I am sure there'll be dozens of women posting to run and run while you can from this guy. He sounds like he is extremely controlling and potentially violent. While he may not have struck you yet, I think it's a matter of time -- especially(!) if you were to get married.
I think it's time to analyze what you are getting out of this relationship and why you would want to even stay in it. My guess is that you probably feel you don't deserve better or you think that this is normal. Clearly this isn't normal and I hope you honestly believe that. Normal and fullfilling relationships between a man and woman are filled with honesty, respect, love and communication. From what you post, I see none of those features in action.
Here is a man that is supposed to worship and love you and he doesn't trust you, he verbal abuses you, lies, is close to striking you, and isn't financially generous. To me, this guy has got it made and you are getting the shaft.
You are at the prime of your life -- why would you settle for a guy like this?
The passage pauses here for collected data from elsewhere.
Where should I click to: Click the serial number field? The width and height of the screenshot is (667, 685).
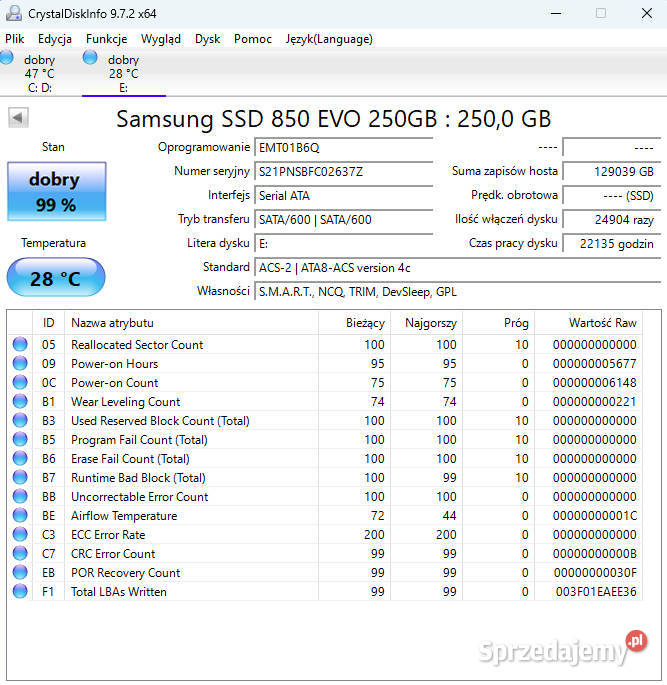[x=343, y=171]
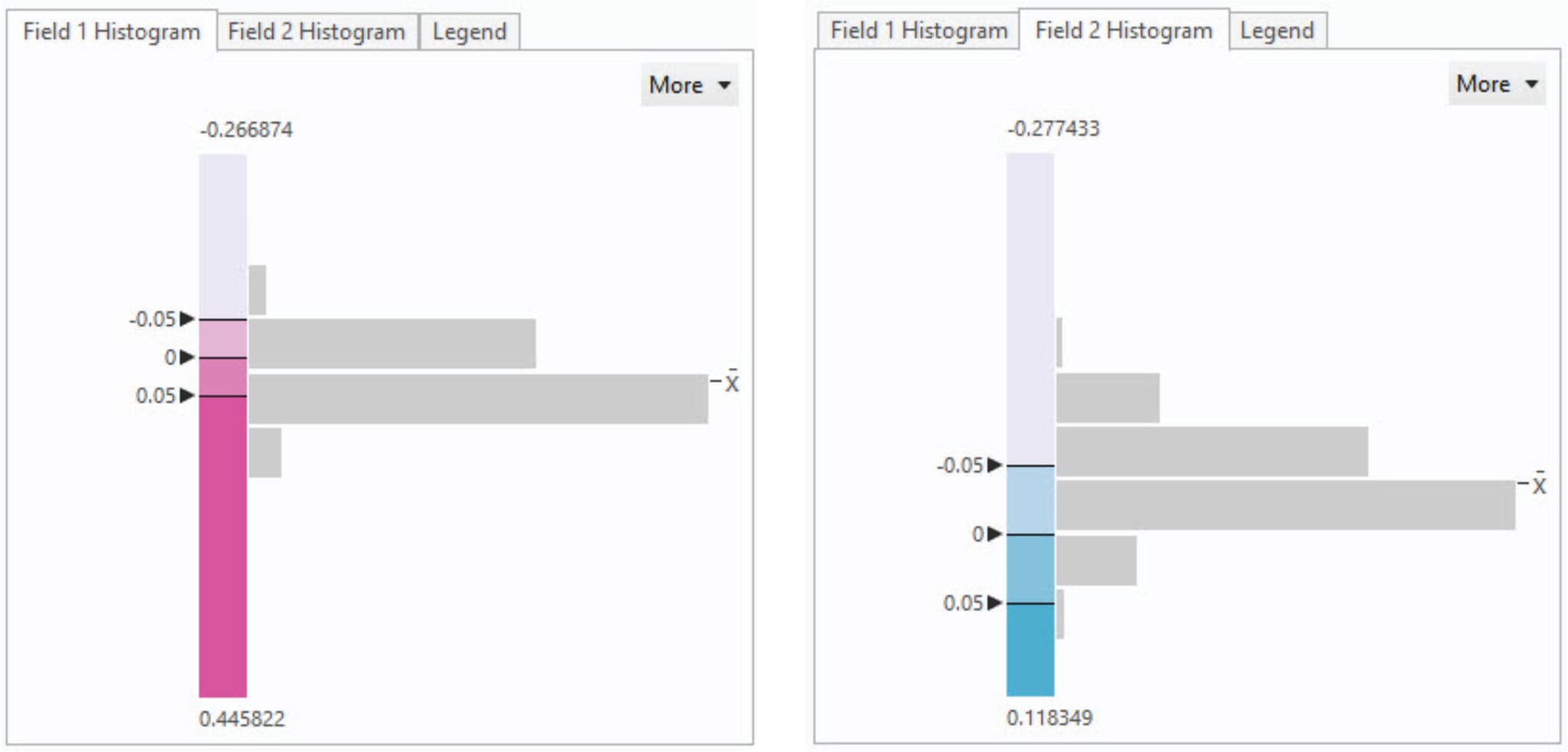Click the -0.05 break handle on blue histogram
Viewport: 1568px width, 752px height.
coord(994,465)
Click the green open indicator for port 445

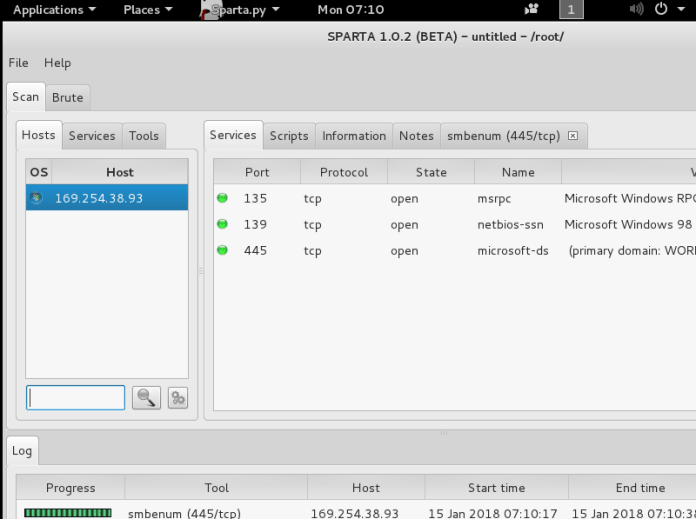click(222, 251)
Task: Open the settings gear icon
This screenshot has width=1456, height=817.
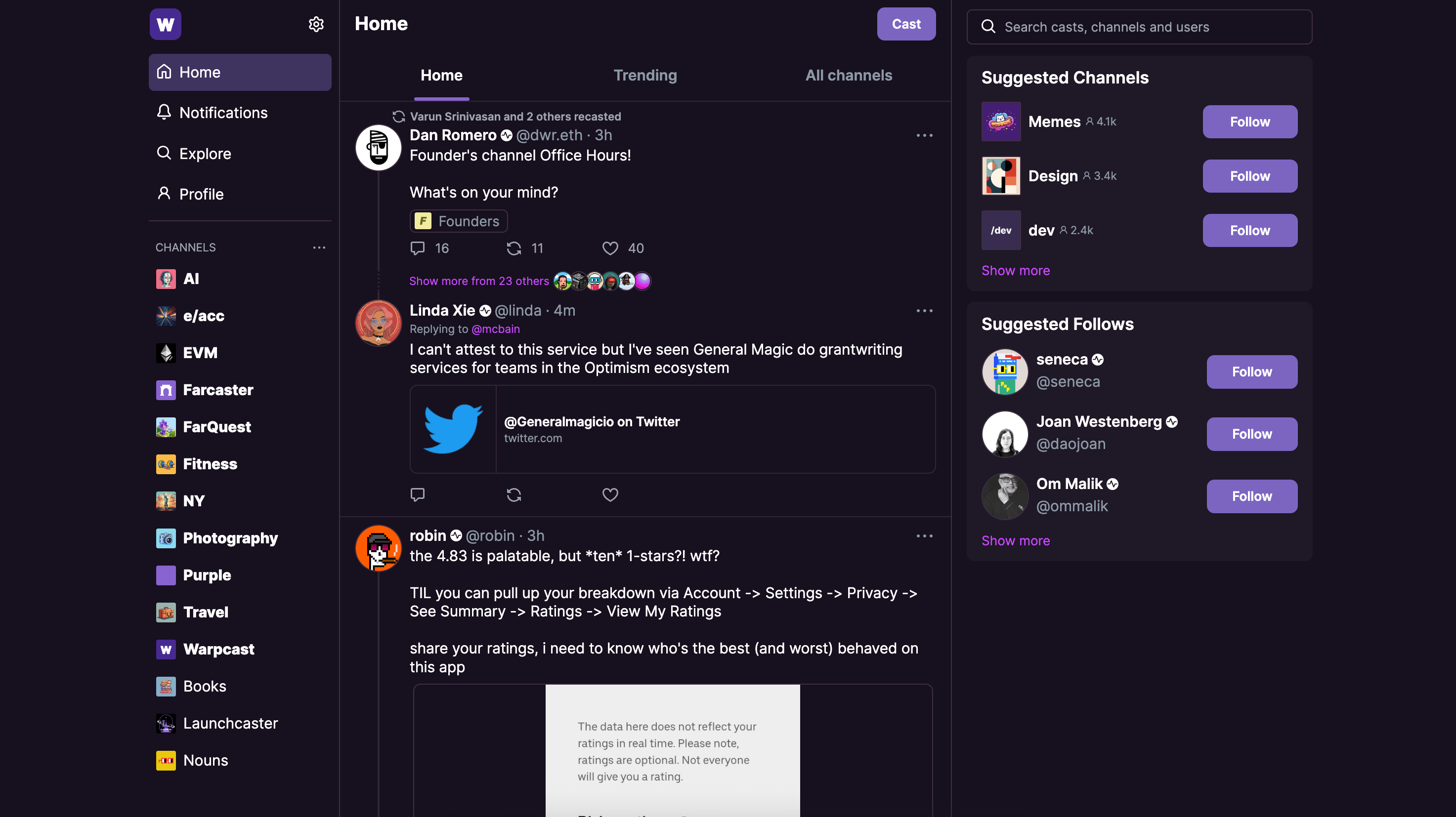Action: point(316,24)
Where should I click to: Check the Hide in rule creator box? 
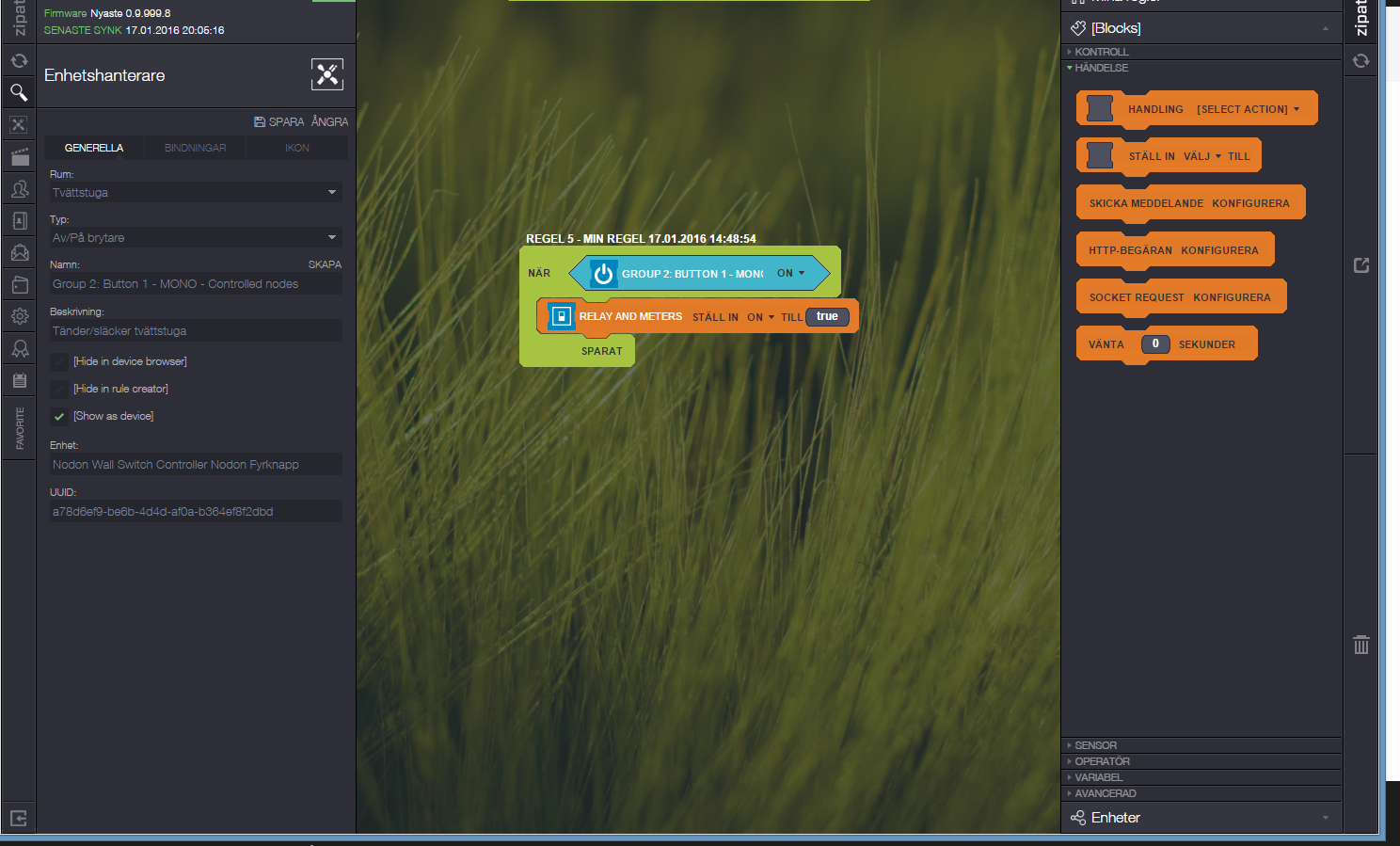[x=59, y=390]
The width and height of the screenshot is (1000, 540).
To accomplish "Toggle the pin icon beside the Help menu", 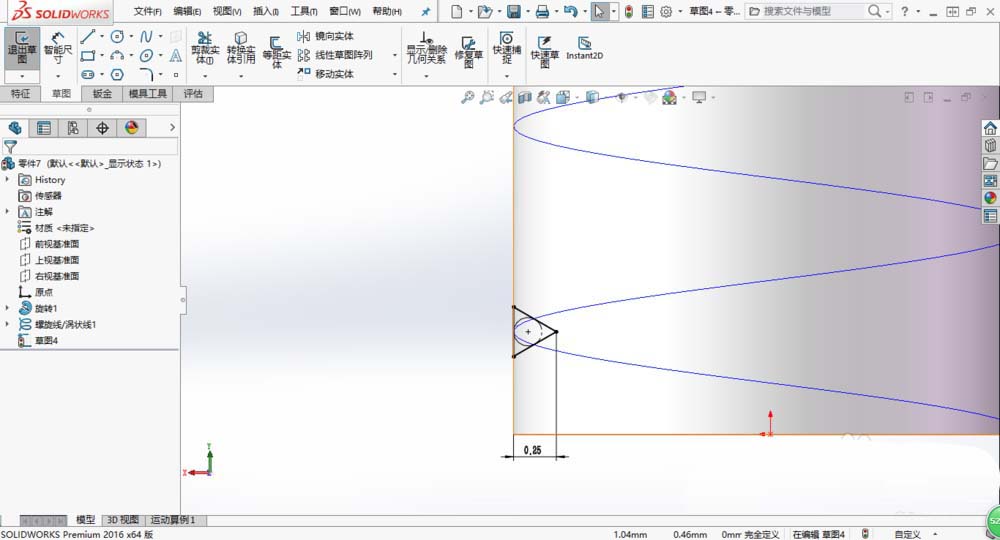I will pos(426,12).
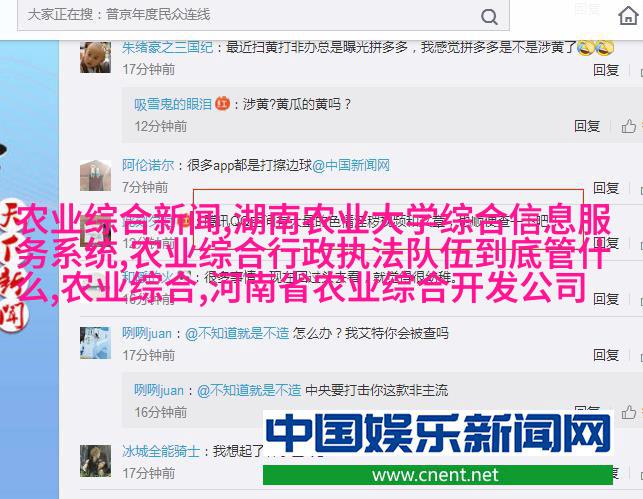
Task: Reply to 咧咧juan's 17分钟前 comment
Action: pyautogui.click(x=606, y=355)
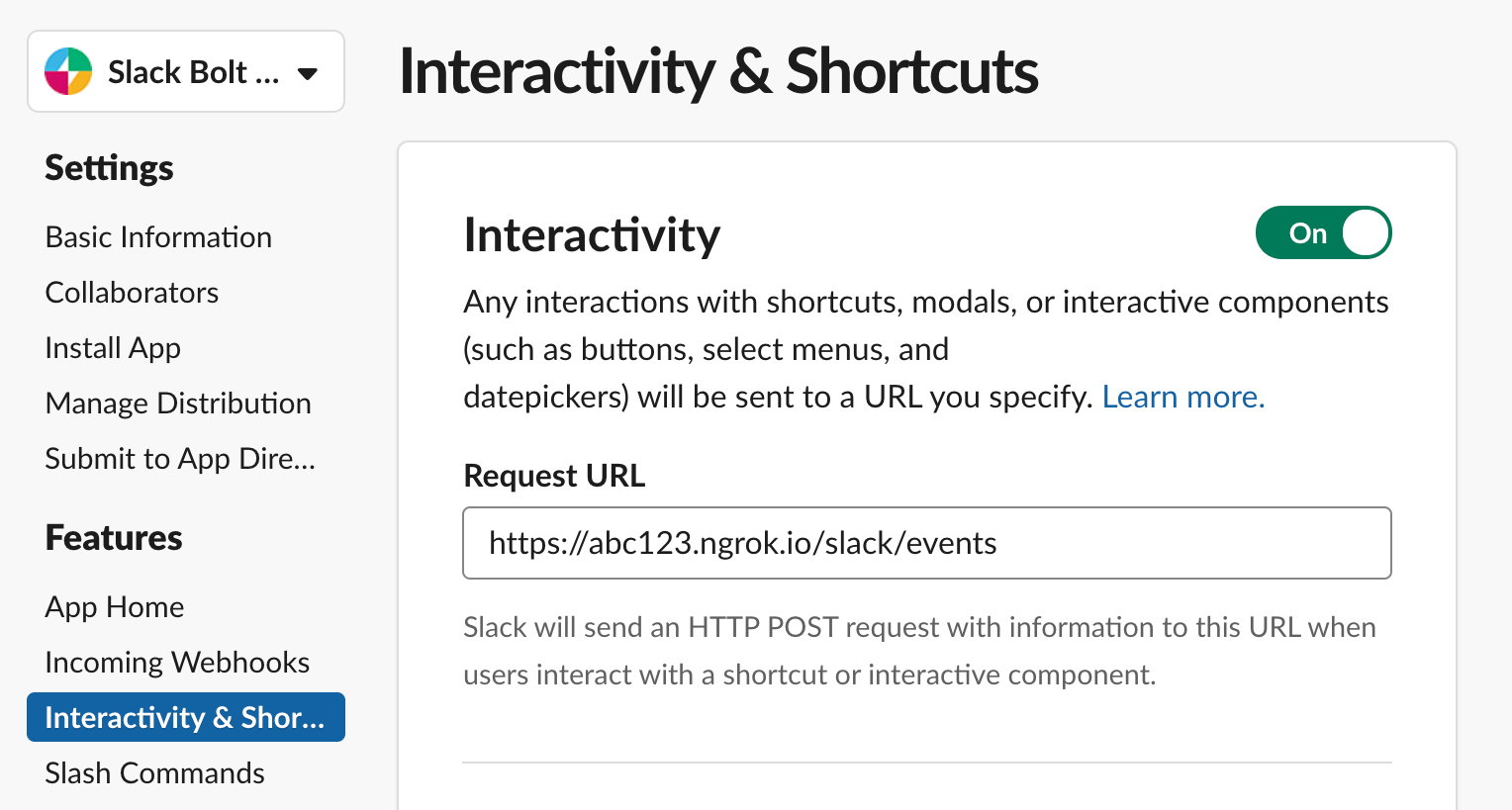Image resolution: width=1512 pixels, height=810 pixels.
Task: Open Submit to App Directory
Action: [x=179, y=458]
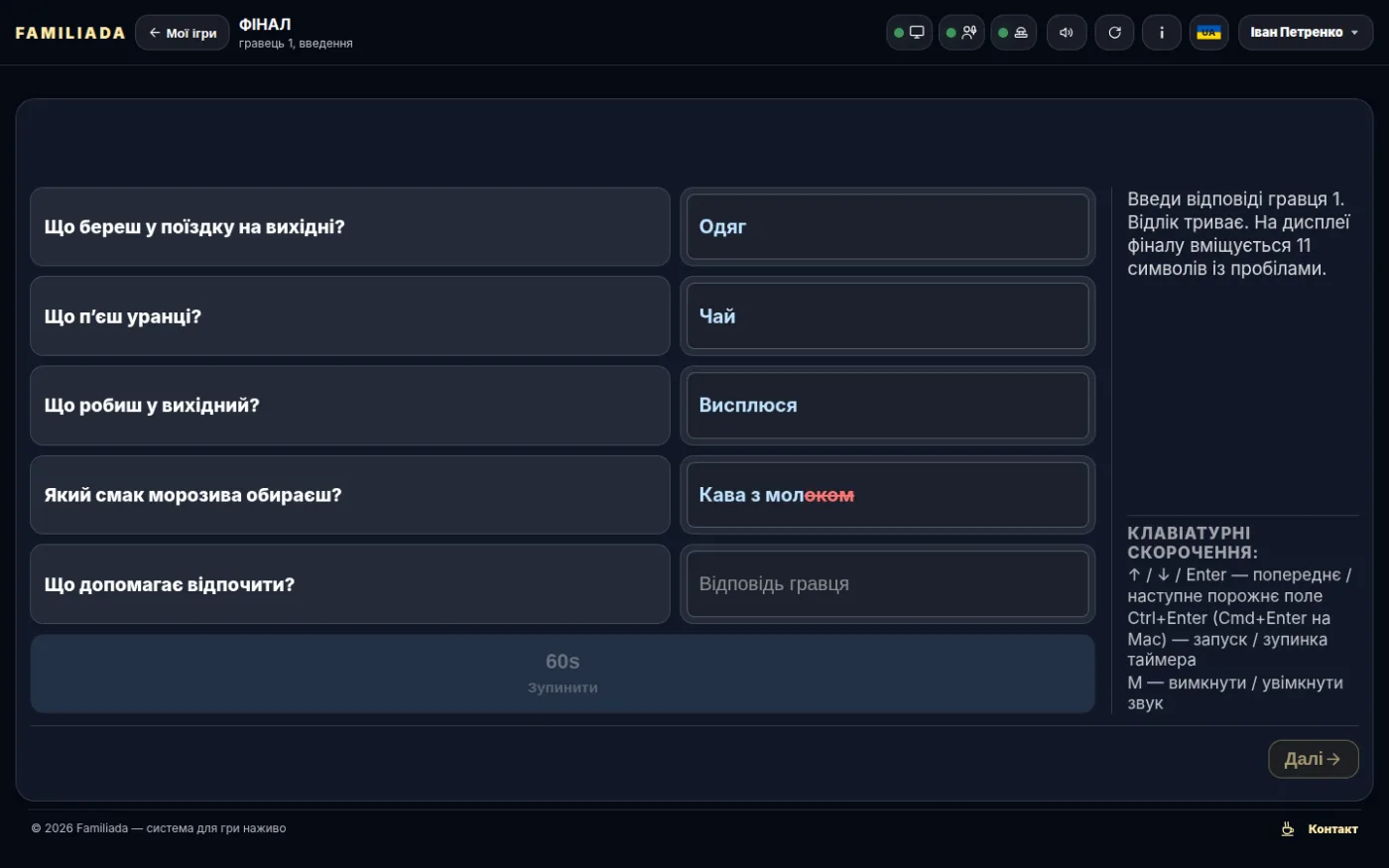Screen dimensions: 1389x868
Task: Open the Контакт link in footer
Action: [x=1332, y=829]
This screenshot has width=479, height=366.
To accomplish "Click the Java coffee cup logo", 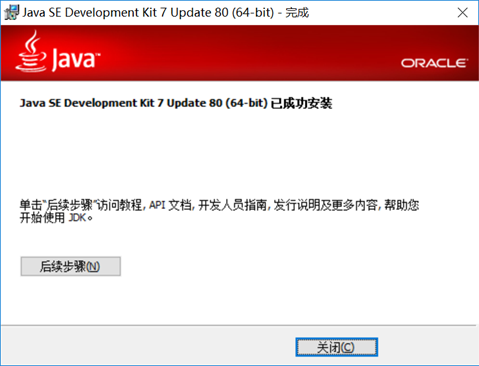I will click(x=31, y=51).
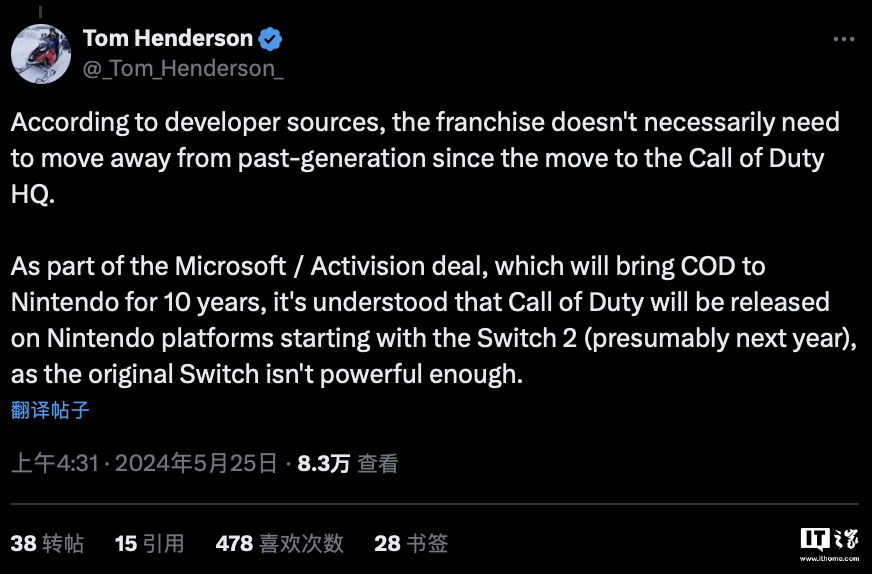The height and width of the screenshot is (574, 872).
Task: Open the Tom Henderson display name
Action: (x=168, y=38)
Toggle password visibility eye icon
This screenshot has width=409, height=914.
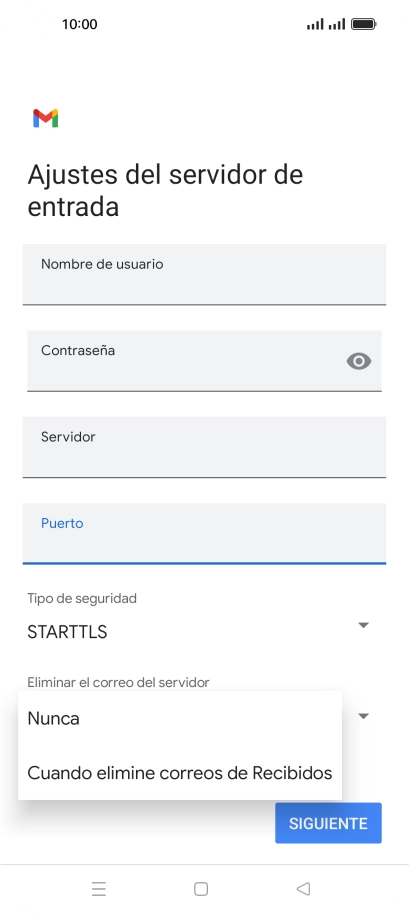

Without sounding too harsh, I think you need to honestly ask yourself why you are considering sticking around -- other to avoid the pain of a breakup. Only you can answer that question and I think it will give you insight on why you've stuck it out and hopefully grow something positive for yourself.
I'd also recommend reading "10 Stupid Things Women Do To Mess Up Their Lives" by Dr Laura Schlessinger.
Best wishes.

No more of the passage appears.